Downing Street refused to field a Cabinet minister on BBC1's Question Time this week because the panel featured former Labour spin doctor Alastair Campbell, the flagship current affairs programme said.
Gavin Allen, the show's executive editor, said Number 10 had offered to put up a senior minister but only if Mr Campbell was replaced by a member of the shadow cabinet.
"It is a fundamental principle of our independence that politicians cannot dictate who sits on the panel," he wrote in a blog post this evening.
"It is for Question Time, not for political parties, to make judgments about impartiality and to determine who is invited to appear in the interests of the audience.
"Parties are free of course to accept or reject those invitations, but they do not have a right of veto over other panellists. Licence fee payers rightly insist that the BBC must be free from political interference."
The Tories were represented on the panel for last night's programme by John Redwood, a backbench MP who only this week demonstrated his independence from the Government by voicing his opposition to its plans to increase capital gains tax.
Susan Kramer, a former MP who lost her seat on May 6, appeared for the Liberal Democrats. The other panellists were journalists Piers Morgan and Max Hastings.
It is believed that David Laws, the chief secretary to the Treasury, had been due to appear on the show for the government.

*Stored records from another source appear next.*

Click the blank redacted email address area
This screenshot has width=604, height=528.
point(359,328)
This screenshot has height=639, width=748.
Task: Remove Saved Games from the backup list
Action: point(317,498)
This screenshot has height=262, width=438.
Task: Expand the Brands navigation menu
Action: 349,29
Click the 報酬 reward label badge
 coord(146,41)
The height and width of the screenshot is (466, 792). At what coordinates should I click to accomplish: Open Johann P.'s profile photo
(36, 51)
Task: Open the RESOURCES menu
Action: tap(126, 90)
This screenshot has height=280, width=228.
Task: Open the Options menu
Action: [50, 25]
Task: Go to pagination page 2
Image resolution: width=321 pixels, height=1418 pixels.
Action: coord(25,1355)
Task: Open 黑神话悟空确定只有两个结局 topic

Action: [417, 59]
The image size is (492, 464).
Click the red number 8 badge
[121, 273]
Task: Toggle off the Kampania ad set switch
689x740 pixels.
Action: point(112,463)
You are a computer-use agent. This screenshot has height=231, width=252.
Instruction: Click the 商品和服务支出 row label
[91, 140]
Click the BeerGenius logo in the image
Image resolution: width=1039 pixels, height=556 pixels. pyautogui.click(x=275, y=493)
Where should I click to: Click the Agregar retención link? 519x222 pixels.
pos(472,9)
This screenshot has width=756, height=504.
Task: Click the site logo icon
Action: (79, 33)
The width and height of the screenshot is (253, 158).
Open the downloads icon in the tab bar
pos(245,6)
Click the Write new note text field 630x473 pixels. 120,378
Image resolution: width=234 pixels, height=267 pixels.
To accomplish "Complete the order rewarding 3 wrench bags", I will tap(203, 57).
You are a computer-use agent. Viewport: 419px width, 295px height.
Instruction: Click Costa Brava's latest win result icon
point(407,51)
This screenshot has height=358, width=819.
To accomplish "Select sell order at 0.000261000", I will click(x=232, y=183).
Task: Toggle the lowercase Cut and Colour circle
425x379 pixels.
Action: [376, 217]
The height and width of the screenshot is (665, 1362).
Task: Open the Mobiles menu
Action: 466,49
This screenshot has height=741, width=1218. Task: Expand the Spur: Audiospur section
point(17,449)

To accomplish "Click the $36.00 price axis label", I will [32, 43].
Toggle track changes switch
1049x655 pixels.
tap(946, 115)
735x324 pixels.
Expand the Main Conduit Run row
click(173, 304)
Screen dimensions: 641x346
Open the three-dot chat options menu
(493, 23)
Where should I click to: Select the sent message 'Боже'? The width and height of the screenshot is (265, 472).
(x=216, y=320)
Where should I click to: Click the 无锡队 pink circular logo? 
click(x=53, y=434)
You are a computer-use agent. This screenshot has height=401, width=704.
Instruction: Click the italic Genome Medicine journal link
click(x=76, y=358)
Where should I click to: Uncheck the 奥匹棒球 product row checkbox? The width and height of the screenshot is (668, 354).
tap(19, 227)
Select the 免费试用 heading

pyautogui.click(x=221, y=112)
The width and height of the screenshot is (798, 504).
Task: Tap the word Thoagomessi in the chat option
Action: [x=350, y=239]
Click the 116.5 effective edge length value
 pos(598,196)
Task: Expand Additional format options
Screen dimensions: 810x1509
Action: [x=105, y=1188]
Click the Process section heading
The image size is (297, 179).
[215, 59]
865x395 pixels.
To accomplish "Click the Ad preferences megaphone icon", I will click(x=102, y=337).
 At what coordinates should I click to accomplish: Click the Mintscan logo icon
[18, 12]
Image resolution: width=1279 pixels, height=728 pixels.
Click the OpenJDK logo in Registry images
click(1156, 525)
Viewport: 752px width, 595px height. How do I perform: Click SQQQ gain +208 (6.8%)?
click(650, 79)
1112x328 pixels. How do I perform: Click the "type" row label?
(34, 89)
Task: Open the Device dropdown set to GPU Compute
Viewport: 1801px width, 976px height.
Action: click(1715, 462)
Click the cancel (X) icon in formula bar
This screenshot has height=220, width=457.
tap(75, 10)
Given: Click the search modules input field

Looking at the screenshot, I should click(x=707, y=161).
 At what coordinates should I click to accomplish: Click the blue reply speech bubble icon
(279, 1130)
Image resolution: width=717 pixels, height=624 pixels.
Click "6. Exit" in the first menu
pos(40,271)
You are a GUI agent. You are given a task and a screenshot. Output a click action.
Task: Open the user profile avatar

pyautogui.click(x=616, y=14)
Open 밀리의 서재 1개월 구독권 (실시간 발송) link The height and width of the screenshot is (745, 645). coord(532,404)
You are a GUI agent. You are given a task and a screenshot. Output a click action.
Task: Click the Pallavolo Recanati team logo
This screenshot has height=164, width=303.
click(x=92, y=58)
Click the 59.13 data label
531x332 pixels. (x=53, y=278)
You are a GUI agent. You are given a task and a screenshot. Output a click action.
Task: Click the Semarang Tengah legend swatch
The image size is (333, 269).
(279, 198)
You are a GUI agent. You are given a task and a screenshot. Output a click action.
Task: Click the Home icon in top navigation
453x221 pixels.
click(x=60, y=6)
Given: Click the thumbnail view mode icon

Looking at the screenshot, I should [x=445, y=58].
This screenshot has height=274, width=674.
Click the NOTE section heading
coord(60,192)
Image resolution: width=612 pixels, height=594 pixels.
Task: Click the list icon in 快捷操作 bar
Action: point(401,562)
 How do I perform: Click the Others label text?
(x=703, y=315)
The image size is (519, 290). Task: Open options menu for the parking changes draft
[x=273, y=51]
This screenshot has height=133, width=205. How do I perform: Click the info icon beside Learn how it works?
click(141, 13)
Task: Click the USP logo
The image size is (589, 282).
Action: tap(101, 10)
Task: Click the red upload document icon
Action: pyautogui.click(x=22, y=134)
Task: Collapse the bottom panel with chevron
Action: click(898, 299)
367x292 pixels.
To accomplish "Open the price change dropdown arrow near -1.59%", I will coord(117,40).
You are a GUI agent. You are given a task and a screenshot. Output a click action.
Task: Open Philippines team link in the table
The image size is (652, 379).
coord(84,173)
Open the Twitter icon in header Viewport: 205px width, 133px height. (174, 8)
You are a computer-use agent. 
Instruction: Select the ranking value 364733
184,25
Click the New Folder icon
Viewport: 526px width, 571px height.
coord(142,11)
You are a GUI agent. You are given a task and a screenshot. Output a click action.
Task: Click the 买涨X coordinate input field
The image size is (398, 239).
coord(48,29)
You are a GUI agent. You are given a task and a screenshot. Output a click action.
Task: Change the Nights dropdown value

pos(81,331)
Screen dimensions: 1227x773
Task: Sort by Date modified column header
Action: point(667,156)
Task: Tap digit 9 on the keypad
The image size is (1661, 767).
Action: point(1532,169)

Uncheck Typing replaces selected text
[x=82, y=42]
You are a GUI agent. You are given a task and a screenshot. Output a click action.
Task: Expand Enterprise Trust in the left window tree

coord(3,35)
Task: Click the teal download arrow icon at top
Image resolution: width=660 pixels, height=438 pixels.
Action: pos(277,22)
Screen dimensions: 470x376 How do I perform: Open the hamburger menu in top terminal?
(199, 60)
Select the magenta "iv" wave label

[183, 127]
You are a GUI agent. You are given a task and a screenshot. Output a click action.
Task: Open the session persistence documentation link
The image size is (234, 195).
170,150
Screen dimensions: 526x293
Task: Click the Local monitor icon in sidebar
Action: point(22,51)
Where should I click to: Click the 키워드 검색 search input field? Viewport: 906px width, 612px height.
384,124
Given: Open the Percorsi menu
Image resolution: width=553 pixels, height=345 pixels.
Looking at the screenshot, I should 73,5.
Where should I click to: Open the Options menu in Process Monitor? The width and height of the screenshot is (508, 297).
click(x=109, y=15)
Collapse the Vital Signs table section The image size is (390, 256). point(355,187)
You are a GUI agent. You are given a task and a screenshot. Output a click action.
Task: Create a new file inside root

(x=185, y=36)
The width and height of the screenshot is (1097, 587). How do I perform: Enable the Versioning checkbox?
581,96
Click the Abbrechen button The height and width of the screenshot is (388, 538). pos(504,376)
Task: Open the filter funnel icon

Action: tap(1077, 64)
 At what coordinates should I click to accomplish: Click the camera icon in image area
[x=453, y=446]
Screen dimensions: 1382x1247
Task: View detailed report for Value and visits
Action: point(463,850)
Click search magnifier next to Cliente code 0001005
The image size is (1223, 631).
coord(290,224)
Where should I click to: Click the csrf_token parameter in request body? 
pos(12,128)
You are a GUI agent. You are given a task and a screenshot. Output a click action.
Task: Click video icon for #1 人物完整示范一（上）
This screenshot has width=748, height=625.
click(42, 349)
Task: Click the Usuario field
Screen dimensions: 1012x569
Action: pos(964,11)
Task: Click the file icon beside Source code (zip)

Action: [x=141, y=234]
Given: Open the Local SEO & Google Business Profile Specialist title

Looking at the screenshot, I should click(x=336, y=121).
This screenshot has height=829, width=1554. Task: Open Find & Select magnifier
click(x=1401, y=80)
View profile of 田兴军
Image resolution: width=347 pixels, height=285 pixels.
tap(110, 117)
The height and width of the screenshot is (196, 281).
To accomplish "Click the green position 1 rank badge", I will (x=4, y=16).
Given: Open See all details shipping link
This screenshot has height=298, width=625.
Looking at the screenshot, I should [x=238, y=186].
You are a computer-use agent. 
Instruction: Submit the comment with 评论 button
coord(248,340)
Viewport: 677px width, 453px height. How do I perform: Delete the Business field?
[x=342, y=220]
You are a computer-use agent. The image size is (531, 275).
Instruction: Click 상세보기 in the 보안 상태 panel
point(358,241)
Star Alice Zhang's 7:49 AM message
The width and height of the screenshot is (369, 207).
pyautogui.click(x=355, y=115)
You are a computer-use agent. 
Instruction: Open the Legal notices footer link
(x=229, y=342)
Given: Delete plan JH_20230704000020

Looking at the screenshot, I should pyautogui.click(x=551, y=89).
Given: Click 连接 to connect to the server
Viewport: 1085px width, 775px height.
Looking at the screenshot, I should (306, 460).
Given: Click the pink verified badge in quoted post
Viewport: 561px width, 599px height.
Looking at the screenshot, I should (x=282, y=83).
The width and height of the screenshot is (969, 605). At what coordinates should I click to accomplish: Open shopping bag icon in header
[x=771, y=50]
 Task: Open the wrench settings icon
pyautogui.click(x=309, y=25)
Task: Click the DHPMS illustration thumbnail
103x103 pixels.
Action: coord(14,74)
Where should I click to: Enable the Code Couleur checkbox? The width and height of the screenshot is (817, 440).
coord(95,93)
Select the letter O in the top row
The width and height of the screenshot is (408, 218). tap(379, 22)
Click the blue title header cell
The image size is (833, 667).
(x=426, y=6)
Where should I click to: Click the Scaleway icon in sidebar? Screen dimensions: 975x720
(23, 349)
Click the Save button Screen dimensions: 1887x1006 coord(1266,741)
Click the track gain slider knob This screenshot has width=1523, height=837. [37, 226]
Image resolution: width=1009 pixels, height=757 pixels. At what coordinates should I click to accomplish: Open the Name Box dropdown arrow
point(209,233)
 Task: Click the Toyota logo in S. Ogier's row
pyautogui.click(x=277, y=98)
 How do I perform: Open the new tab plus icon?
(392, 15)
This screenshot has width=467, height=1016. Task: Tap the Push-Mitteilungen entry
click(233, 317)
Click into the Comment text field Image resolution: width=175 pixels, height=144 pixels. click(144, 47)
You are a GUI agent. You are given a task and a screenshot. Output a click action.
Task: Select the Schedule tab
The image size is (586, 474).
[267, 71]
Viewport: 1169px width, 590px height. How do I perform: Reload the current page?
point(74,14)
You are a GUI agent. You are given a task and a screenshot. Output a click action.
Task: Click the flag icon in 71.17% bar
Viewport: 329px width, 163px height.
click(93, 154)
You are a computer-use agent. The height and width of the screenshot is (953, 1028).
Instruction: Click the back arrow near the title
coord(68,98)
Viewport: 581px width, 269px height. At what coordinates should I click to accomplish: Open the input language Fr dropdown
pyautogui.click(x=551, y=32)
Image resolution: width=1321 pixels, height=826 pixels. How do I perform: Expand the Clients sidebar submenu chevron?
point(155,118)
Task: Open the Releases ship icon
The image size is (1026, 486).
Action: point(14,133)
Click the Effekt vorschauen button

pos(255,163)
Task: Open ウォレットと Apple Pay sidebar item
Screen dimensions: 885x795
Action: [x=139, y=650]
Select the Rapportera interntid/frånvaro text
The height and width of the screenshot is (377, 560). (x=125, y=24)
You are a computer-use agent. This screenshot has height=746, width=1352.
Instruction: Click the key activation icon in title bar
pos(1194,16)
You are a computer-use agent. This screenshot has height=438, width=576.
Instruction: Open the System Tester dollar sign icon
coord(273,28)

Mr Allen said: "No 10 stated that the objection to Alastair Campbell was that he was not an elected Labour representative or a frontbencher.
"Not only is Alastair Campbell one of the most senior and influential figures in the Labour movement - an architect of New Labour - but Labour ministers regularly appeared on Question Time panels when the then opposition was represented either by someone outside of the front bench or by an unelected panellist - sometimes even a prospective Parliamentary candidate.
"It is not an argument or an objection that bears scrutiny."
Mr Campbell accused the coalition Government of trying to "bully" the BBC and said not having a senior minister on in the week of the Queen's Speech "made a mockery of the Cameron-Clegg claims to be promoting a new politics of engagement".
He also taunted Downing Street's new communications director Andy Coulson for being "totally incompetent". Mr Campbell was himself communications director under Tony Blair.
"I was genuinely surprised - and so was the audience - when David Dimbleby announced that the Government refused to field a minister unless I was not on the panel. I thought I was supposed to be the control freak," Mr Campbell said.
"This pathetic ploy to bully the BBC suggests that the ministers are a bunch of wimps and the Downing Street communications director is totally incompetent.
"I often found Question Time uncomfortable viewing when doing that job but the idea of not having a senior minister in the week of the Queen's Speech makes a mockery of the Cameron-Clegg claims to be promoting a new politics of engagement."
Shadow culture secretary Ben Bradshaw said: "It's extraordinary that in the week of its first Queen's Speech the Government refused to put up a Cabinet minister to explain its policies on Question Time because Alastair Campbell was appearing.
"This curious decision comes in a week which has seen major government announcements on cuts, the Queen's Speech and welfare either leaked to the press or announced outside the scrutiny of Parliament.
"Along with their plans to pack the Lords with new Tory and Liberal peers and the dodgy 55% rule, the coalition's talk of new politics sounds more and more like the politics of a dim and distant past."
A Downing Street spokeswoman said: "In the week of the Queen's Speech the BBC booked Alastair Campbell in the place of an Opposition frontbencher to appear on Question Time - which we questioned.
"Before a final decision was made on who might appear on behalf of the Government, the BBC directly booked John Redwood MP to appear."